Friday, September 3, 2010

Working in Effective Teams

Today one of my colleagues sent me "The Assessment Agenda - Time for a Check Up" by Kath Murdoch.  This document explores what we need to do to work together in effective teams.   In the international schools where I have worked I have always been seen as part of a team.  These teams have met together usually weekly, sometimes more frequently, to plan the curriculum collaboratively and to take collective responsibility for the students we teach.  Kath writes about how some teams work better than others and concludes that this is often because the team is continually reflecting on its own work.

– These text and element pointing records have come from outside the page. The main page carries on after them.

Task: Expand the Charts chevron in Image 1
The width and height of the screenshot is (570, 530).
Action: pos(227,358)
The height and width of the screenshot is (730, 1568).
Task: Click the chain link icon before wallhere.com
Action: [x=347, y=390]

There are many advantages of working in teams:  greater accountability for individuals and more critical discussion about the decisions made about student learning.  She quotes Mike Shmoker:
True collaboration is a discipline - a fragile, high maintenance set of practices and attitudes that need constant care and attention.  
Kath lists the attributes of strong teams:

  • Purpose - connecting the team's purpose with the student learning outcomes
  • Time - focusing on the important and not just "administrivia"
  • Relationships - building both personal and professional relationships so that teams are not just warm and fuzzy with no real substance to the work, neither are they focussed exclusively on the curriculum, teaching and learning.  Without personal relationships between the members, trust is low and some members may lack confidence when raising questions or communicating their thoughts, ideas and feelings.
  • Environment - often it is best to have a dedicated meeting room, rather than meeting in someone's classroom or the staff room.
  • Learning centred - team meetings should centre on student learning outcomes but at the same time should be seen as professional learning and development for teachers.
  • Routines - it is helpful for everyone to know the protocols - who develops the agenda, who takes notes and so on.
  • Communication - diversity of opinions can cause problems or be energising depending on how they are handled.  It's best to acknowledge differences and important to listen to and respect others' points of view.  The IB Mission Statement says we should understand that other people, with their differences, can also be right.  It's healthy to question ourselves and other members of the team and to invite others' opinions as part of professional inquiry.
  • Reflection - take the time to check what is working in the team and what needs to be improved.
As an ICTL (information and communication for teaching and learning) teacher supporting teachers from Kindergarten to Grade 5 I attend many collaborative planning meetings each week, including a Team Leaders meeting.  These 8 points above are very helpful to me in determining the dynamics of each group and what can be done to improve the effectiveness of some teams.

Photo Credit:  Working Together Teamwork Puzzle Concept by lumaxart - Scott Maxwell

1 comment:

  1. I like Kath's attributes for a good team. One that stood out to me was having a meeting room as opposed to meeting in a classroom. I have found the same to be true. At CHC we were very lucky to have a Starbucks in the school with a beautiful patio looking over the mountains. This made for more productive, relaxed meetings.